Saved entries:

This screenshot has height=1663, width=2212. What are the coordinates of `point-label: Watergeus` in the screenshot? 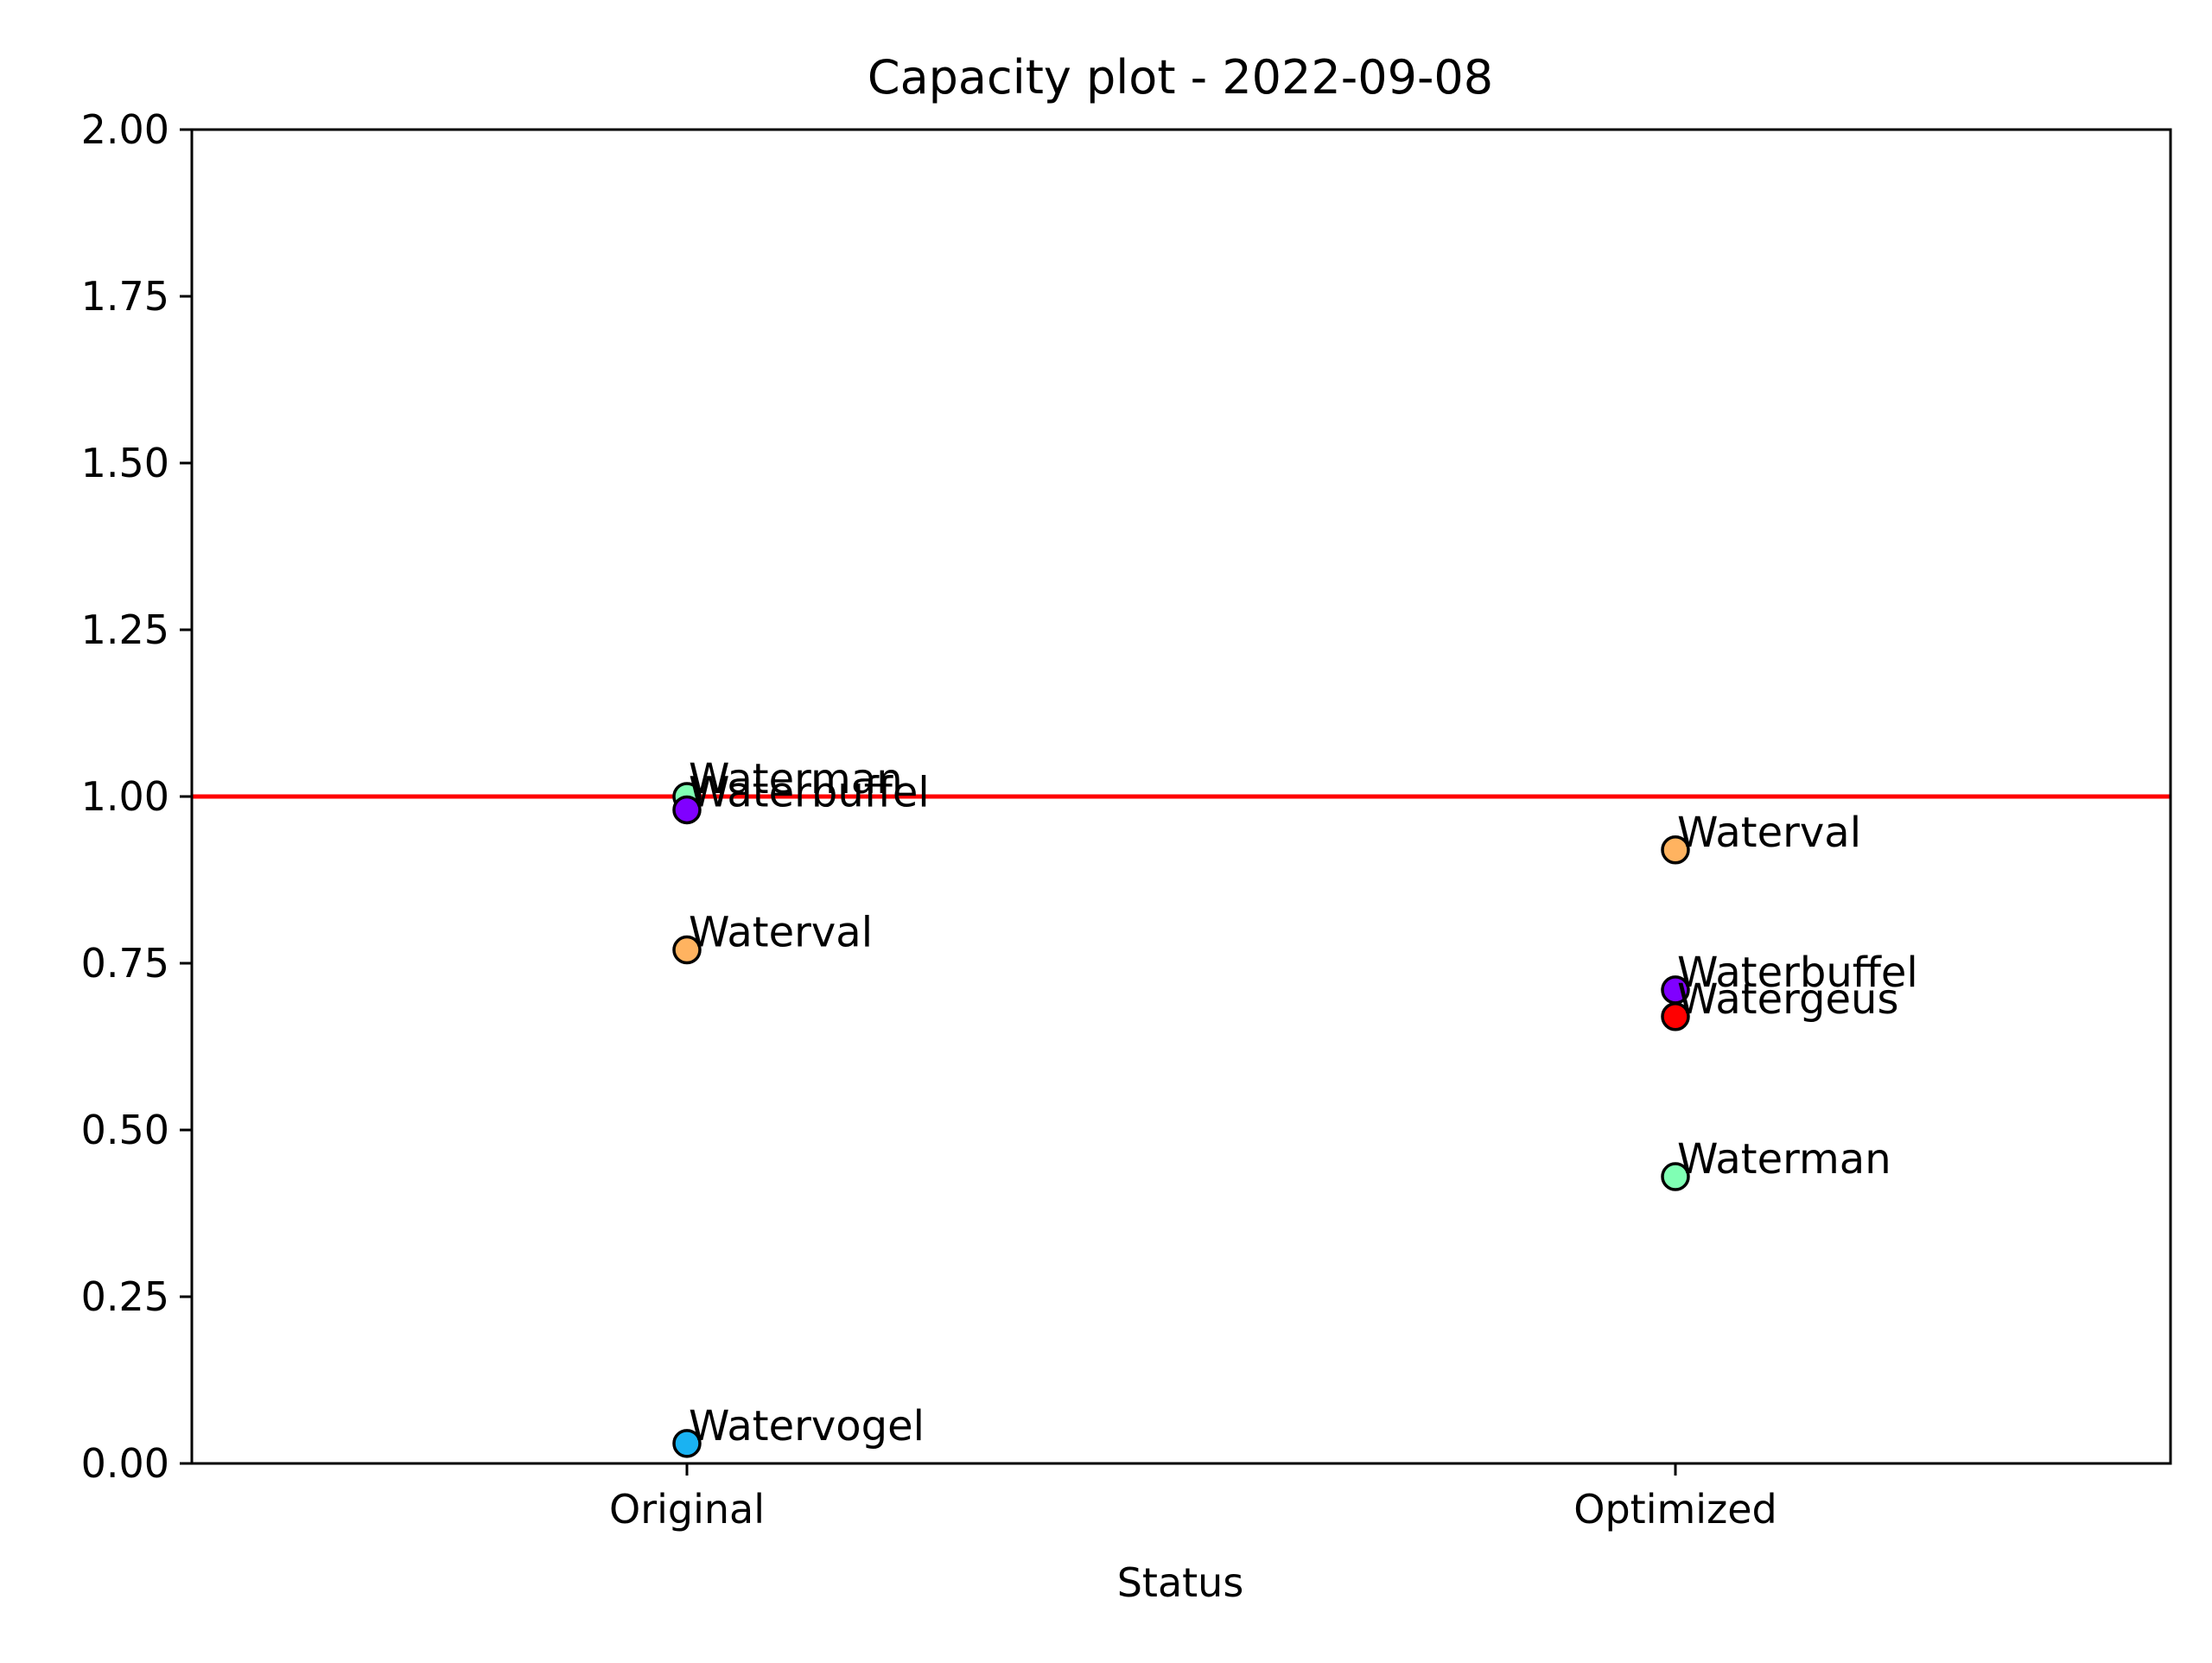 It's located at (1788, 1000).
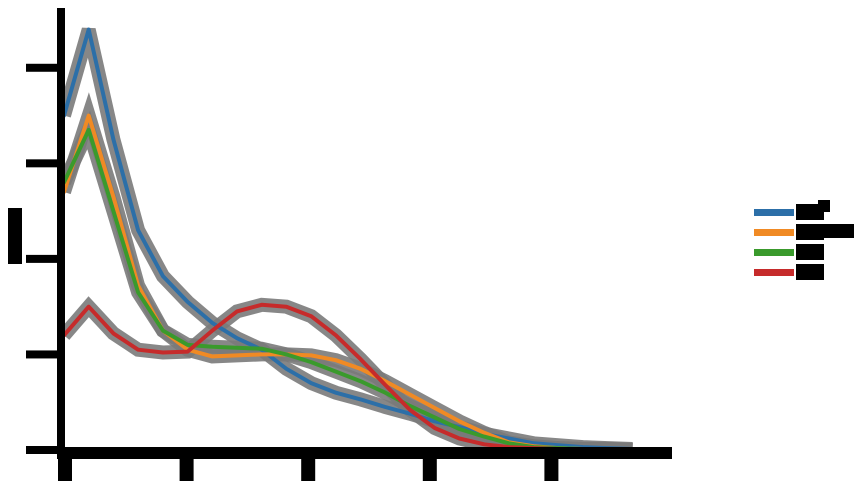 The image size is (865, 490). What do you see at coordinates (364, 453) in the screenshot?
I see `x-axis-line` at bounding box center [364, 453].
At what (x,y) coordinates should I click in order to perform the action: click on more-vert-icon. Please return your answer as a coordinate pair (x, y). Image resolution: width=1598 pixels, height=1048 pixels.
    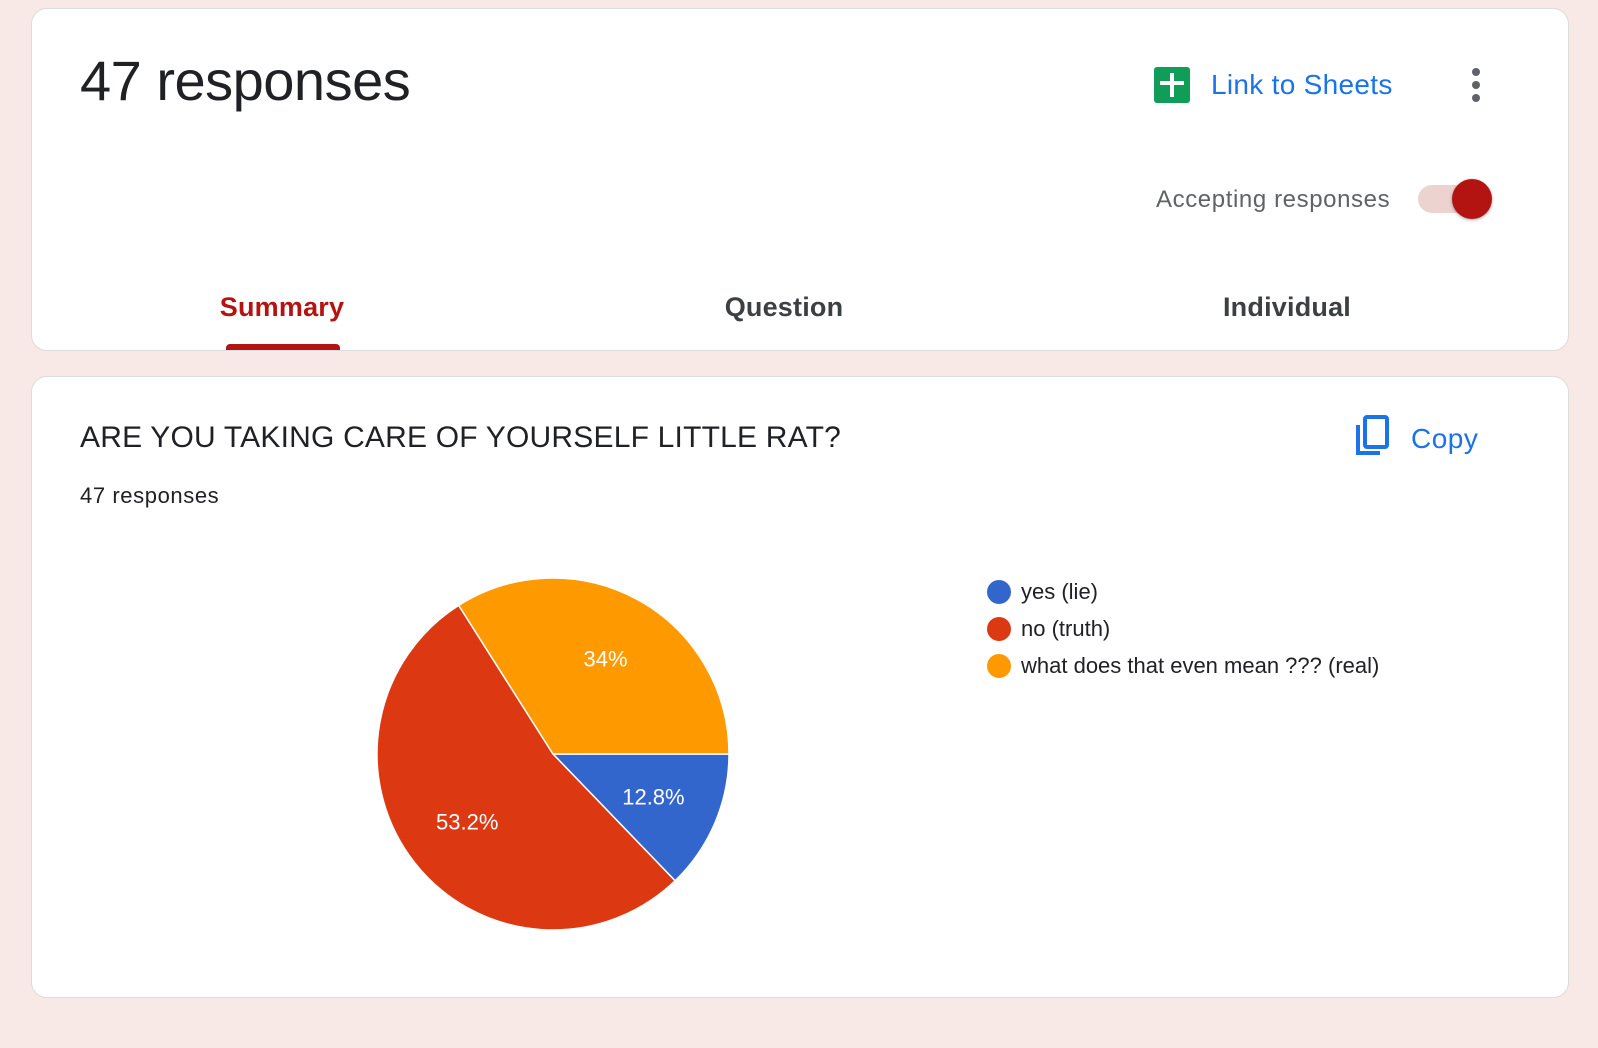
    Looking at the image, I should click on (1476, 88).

PROBLEM: Repeat the records verbatim from the line containing "At what (x,y)" through the last line of the records, both ends included. Leave the pictures out of your answer.

RESULT:
At what (x,y) coordinates should I click in order to perform the action: click on more-vert-icon. Please return your answer as a coordinate pair (x, y). Image resolution: width=1598 pixels, height=1048 pixels.
    Looking at the image, I should click on (1476, 88).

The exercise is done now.